- **INPUT DATA**
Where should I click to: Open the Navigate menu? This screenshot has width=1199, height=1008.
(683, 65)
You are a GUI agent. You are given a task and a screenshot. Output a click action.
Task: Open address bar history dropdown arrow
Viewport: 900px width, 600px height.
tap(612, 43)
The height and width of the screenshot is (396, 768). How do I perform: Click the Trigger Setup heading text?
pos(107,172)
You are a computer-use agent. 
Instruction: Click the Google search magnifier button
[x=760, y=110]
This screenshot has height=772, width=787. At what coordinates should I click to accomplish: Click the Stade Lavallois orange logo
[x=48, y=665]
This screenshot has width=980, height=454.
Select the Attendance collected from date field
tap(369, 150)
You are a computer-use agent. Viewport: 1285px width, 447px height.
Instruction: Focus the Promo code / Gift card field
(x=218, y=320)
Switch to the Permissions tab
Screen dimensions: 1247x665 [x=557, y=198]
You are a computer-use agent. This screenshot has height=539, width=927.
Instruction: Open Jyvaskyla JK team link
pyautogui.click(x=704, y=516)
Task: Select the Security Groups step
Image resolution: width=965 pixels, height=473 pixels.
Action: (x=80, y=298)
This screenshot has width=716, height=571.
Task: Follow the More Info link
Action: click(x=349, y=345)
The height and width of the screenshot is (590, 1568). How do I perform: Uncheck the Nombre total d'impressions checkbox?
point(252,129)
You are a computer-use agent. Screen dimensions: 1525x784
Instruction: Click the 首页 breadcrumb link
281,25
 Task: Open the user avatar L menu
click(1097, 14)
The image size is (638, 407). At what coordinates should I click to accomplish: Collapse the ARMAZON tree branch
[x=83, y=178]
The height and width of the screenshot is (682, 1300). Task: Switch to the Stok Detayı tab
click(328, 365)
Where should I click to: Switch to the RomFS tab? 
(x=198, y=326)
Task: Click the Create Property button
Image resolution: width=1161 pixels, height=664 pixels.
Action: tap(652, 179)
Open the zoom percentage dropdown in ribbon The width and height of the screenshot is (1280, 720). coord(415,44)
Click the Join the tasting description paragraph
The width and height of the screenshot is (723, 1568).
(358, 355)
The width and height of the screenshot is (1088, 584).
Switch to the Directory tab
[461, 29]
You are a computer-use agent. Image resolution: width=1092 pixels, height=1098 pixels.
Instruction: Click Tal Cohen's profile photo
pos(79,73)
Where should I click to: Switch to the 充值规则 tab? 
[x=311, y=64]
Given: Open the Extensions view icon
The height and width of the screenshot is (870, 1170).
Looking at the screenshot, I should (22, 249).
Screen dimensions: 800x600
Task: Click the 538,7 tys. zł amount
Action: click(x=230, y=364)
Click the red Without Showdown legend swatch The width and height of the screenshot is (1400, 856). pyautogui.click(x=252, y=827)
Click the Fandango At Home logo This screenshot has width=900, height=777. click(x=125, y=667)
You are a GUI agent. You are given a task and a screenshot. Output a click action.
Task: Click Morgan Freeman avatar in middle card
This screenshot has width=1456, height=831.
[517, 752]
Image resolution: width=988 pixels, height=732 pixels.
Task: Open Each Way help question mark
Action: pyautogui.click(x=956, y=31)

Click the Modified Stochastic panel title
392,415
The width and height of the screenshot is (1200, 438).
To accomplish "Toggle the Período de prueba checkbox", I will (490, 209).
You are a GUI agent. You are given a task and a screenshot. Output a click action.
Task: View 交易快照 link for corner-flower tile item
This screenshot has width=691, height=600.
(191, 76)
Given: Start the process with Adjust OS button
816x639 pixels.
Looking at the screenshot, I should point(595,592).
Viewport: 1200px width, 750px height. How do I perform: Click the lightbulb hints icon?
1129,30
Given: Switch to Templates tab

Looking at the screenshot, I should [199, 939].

- **WORK TO BE COMPLETED**
Only the lines from the one with "Viewport: 1200px width, 750px" through the end of the records above are to be copied, exactly as written.

- **ANSWER SPACE**
Viewport: 1200px width, 750px height. How do I perform: Click the lightbulb hints icon?
1129,30
Given: Switch to Templates tab

Looking at the screenshot, I should [199, 939].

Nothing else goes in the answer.